- Born: Stanford Stevens 1897 St. Albans, Vermont
- Died: December 20, 1974 (aged 76–77) Alamos, Mexico
- Education: Harvard
- Known for: Art Illustrator, Drawing, Watercolor
- Movement: Landscapes, Watercolor, regionalism

= Stanford Stevens =

American artist

Stanford Stevens (1897-1974) was an American artist who specialized in watercolor and drawing. He lived in and around Tucson, Arizona from the 1930s though his death in 1974 exhibiting extensively in the Southwest, throughout the United States and Mexico.

==Life==
Stevens was born in St. Albans, Vermont in 1897. He received an A.B. from Harvard in 1919, specializing in Fine Arts.
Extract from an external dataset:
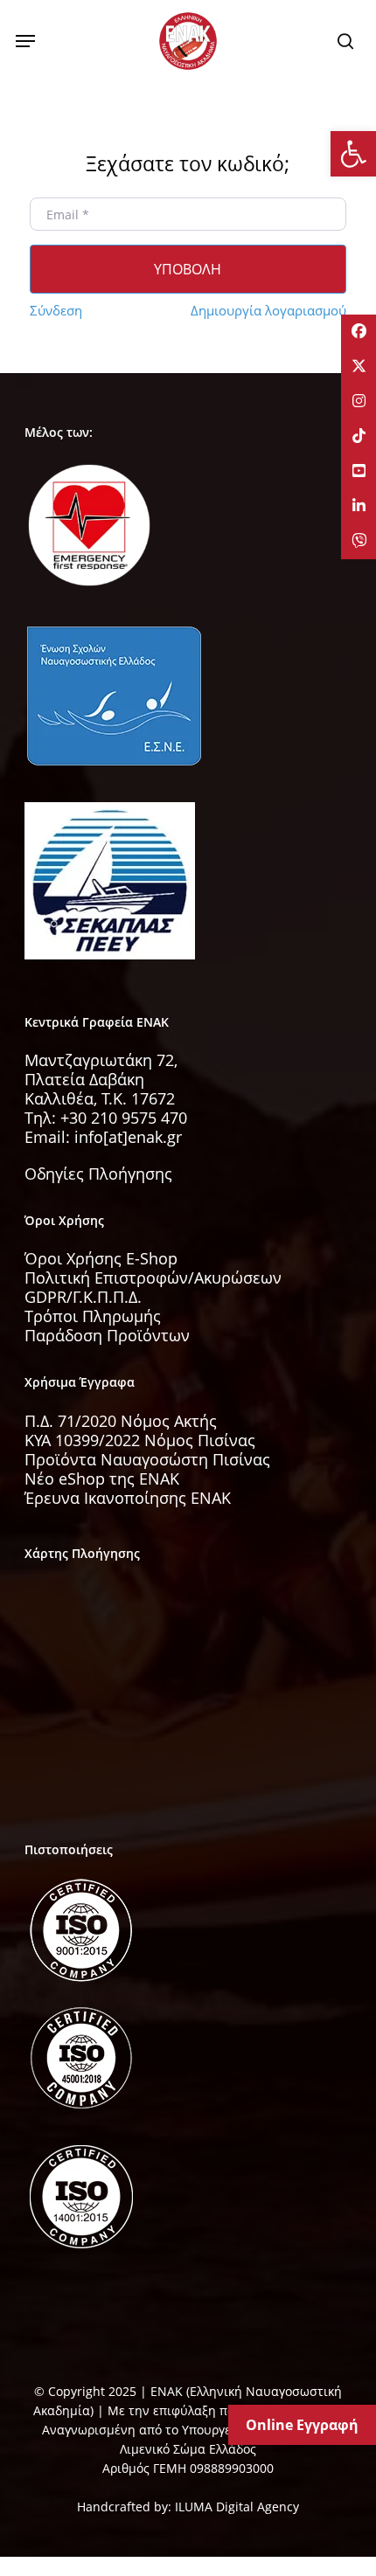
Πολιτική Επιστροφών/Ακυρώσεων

He studied at the Academia Julien in Paris for two years, and one year in New York City under George Pierce Ennis and Guy Pène du Bois.

Stevens exhibited at the Salon des Artistes Francais in Paris and leading watercolor shows throughout the United States most notably the American Water Color Society, the Boston Society of Watercolor Painters, and the Philadelphia Watercolor Show.

==Tucson, Arizona==
In the 1930s Stevens moved to Tucson and for many years showed regularly at the Arizona Inn and was associated with the Gerry Peirce Gallery. At the start of World War II he took at job with Consolidated Vultee plant in Tucson, which manufactured aircraft.

He had numerous solo exhibitions including: Macbeth Gallery in New York; Copley Galleries, Boston; Gibbs Gallery, Charleston, South Carolina; Camelback Gallery, Phoenix, Arizona; Fine Arts Gallery, Tucson, Arizona; Pan American Gallery, San Antonio; Closson Galleries, Cincinnati; Joslyn Memorial Museum, Omaha; and in Houston, Mexico City, Guanajuato and Guadalajaro.

Stevens was a member of the 261 Gallery Group and had a solo exhibition at the gallery in April 1952. He was a member of the American Watercolor Society for over 25 years. His work can be found in the permanent collections of the Wood Gallery, Montpelier, Vermont; Rockland Gallery, Maine; and the Ford Foundation and International Business Machine Collections.

On December 20, 1974 Sevens died at his home in the colonial Mexican Silver town of Alamos. Mexico.

==Philosophy==
Stevens wrote in his published “Notes for a Painting Class.” In 1956 “Most of watercolor painting is done best before you start to paint, that may be true of any form of art, but I think it applies most to watercolor. It is what you do beforehand, how you think out your subject, and how you plan its execution; those are the things that count most in the end.